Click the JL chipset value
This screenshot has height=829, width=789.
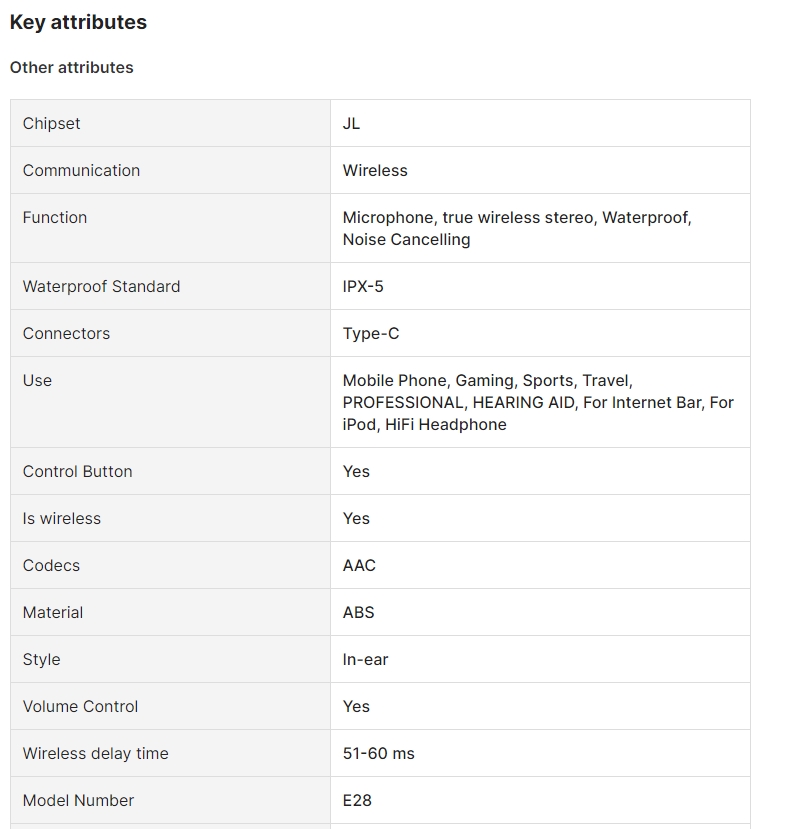click(351, 123)
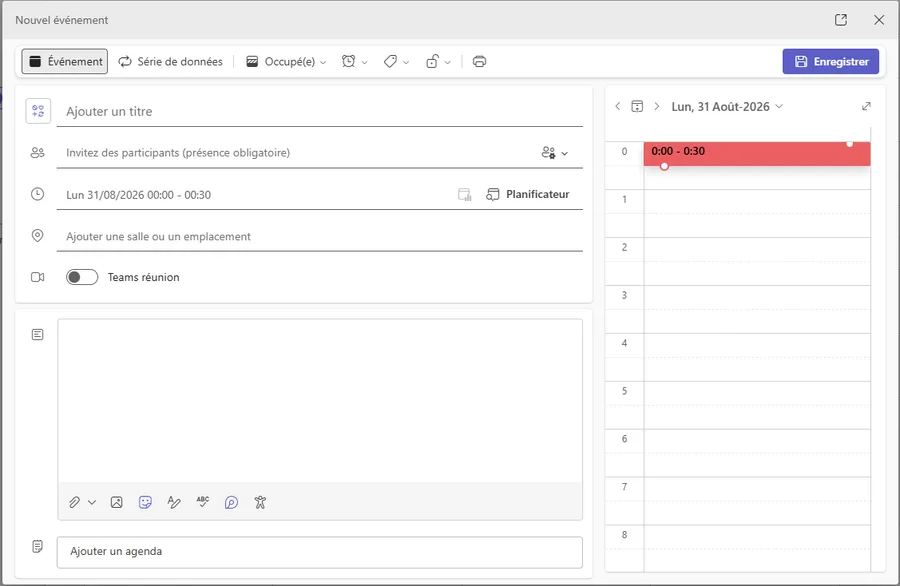The image size is (900, 586).
Task: Switch to Série de données
Action: point(170,61)
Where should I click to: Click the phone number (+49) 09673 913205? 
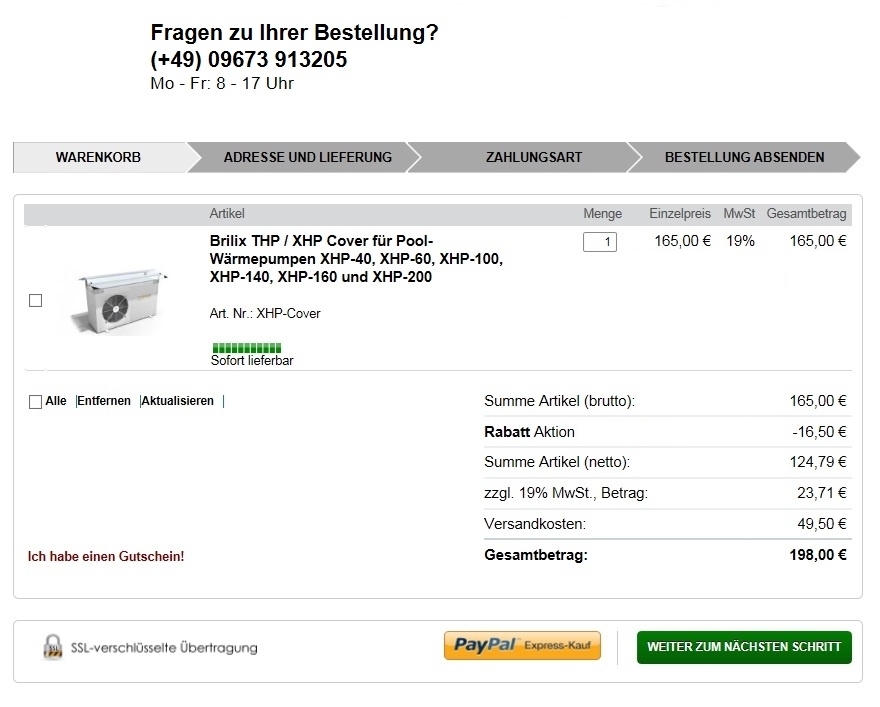(249, 60)
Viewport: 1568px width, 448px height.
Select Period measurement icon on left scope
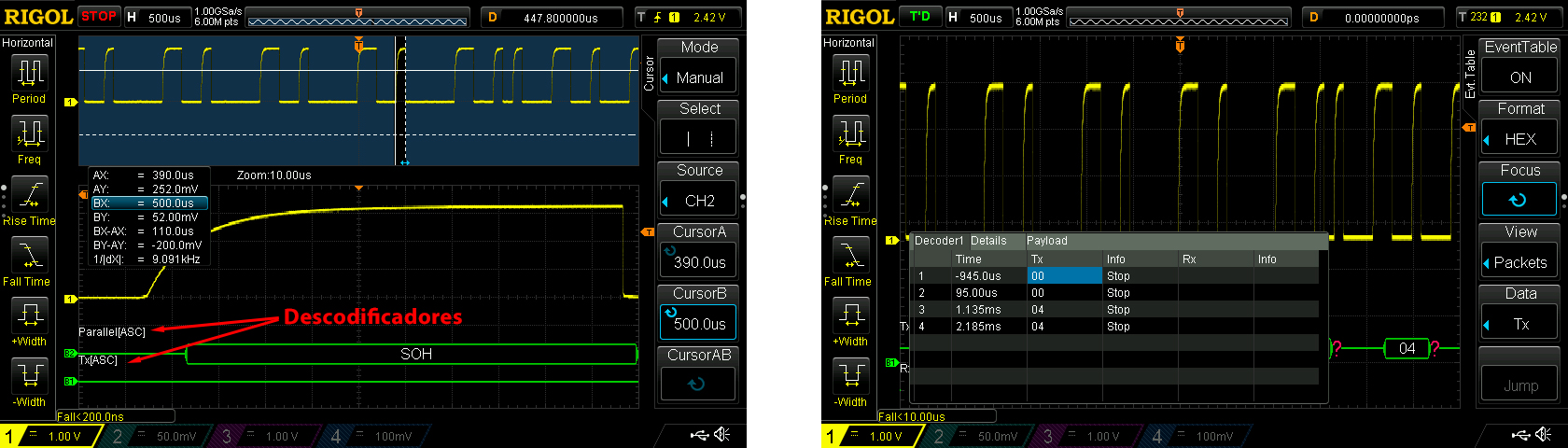click(x=29, y=73)
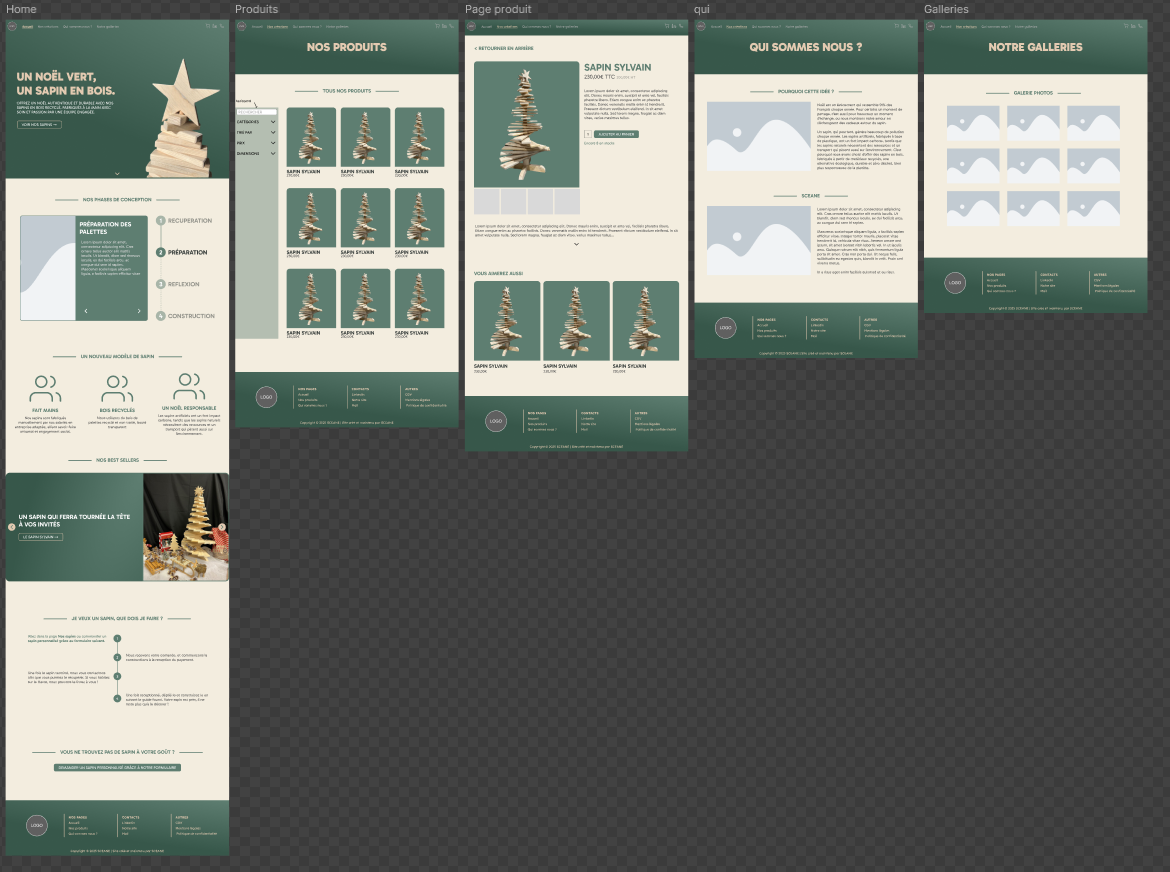Click the best sellers carousel left arrow

coord(12,527)
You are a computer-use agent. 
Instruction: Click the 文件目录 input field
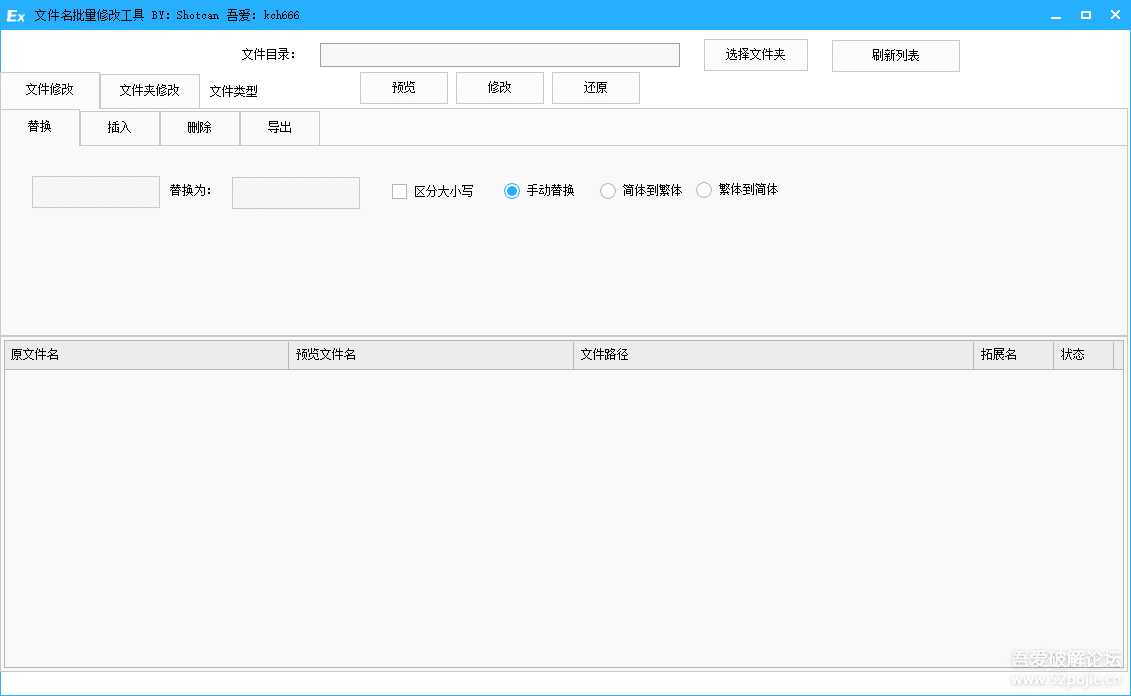click(x=499, y=54)
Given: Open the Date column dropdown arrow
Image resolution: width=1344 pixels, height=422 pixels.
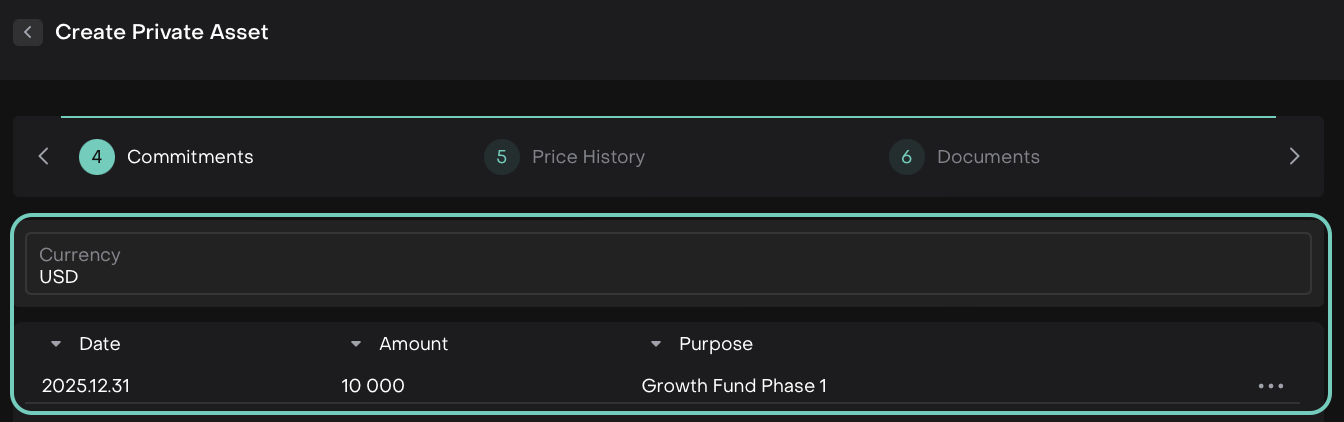Looking at the screenshot, I should click(56, 344).
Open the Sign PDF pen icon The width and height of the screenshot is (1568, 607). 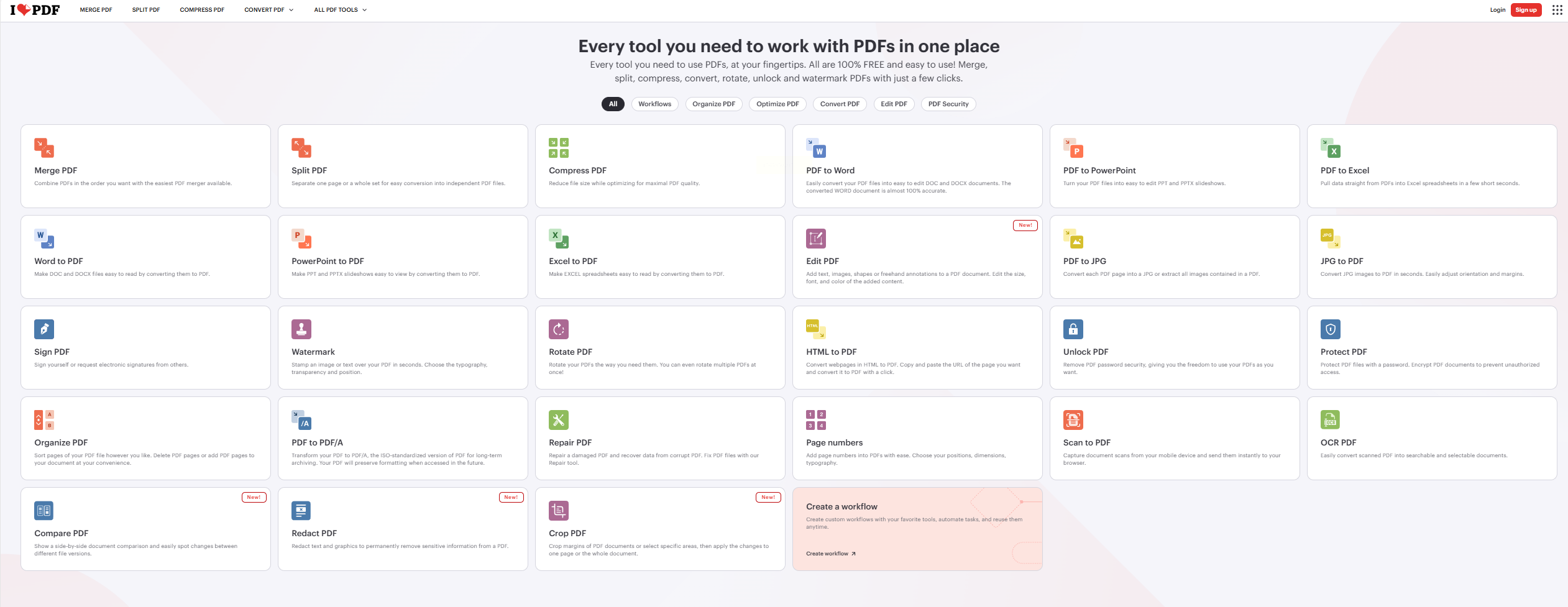tap(44, 329)
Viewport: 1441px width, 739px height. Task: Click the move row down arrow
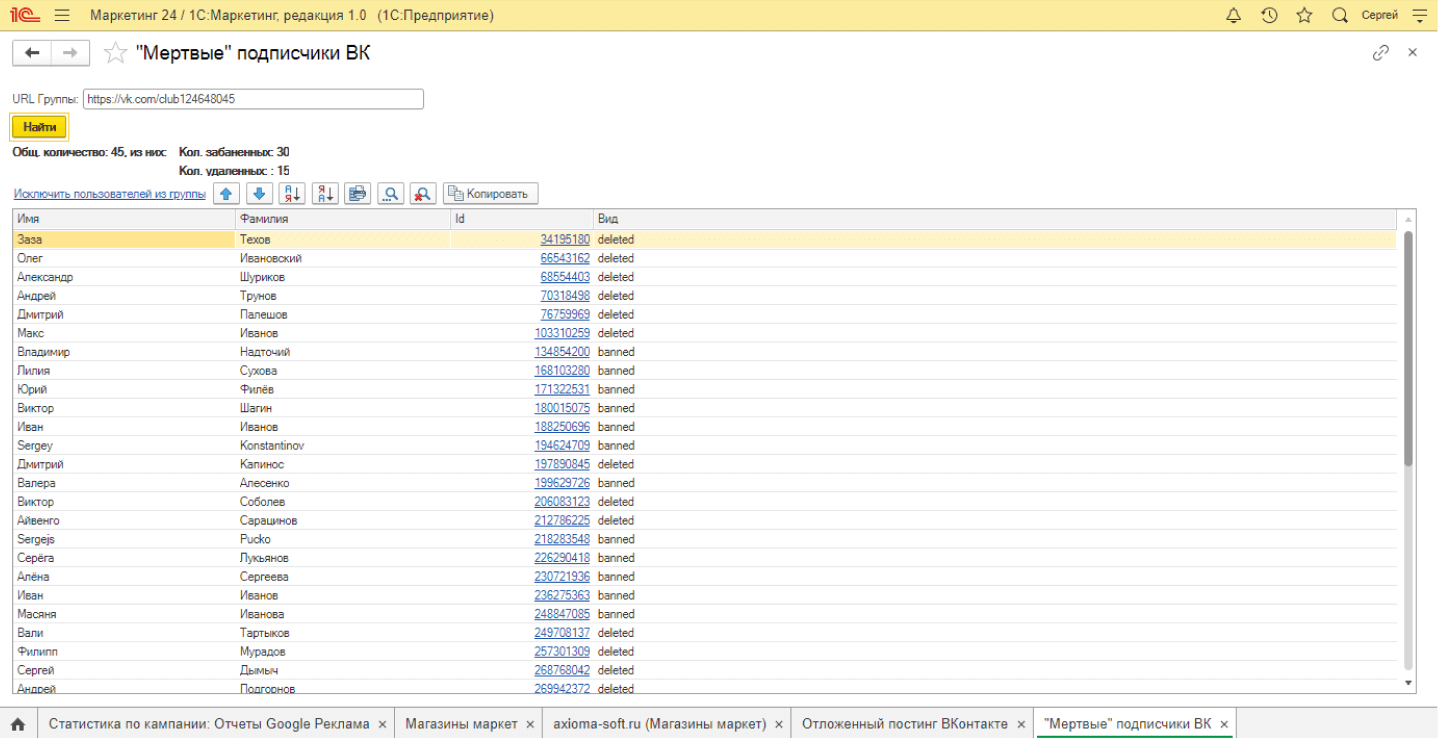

________________________________________

ABOUT THIS EXERCISE - Go through the entries above and copy every line containing "Viewport".

RESULT OF THE TASK -
Viewport: 1568px width, 448px height.
Viewport: 1441px width, 739px height. Task: Click the move row down arrow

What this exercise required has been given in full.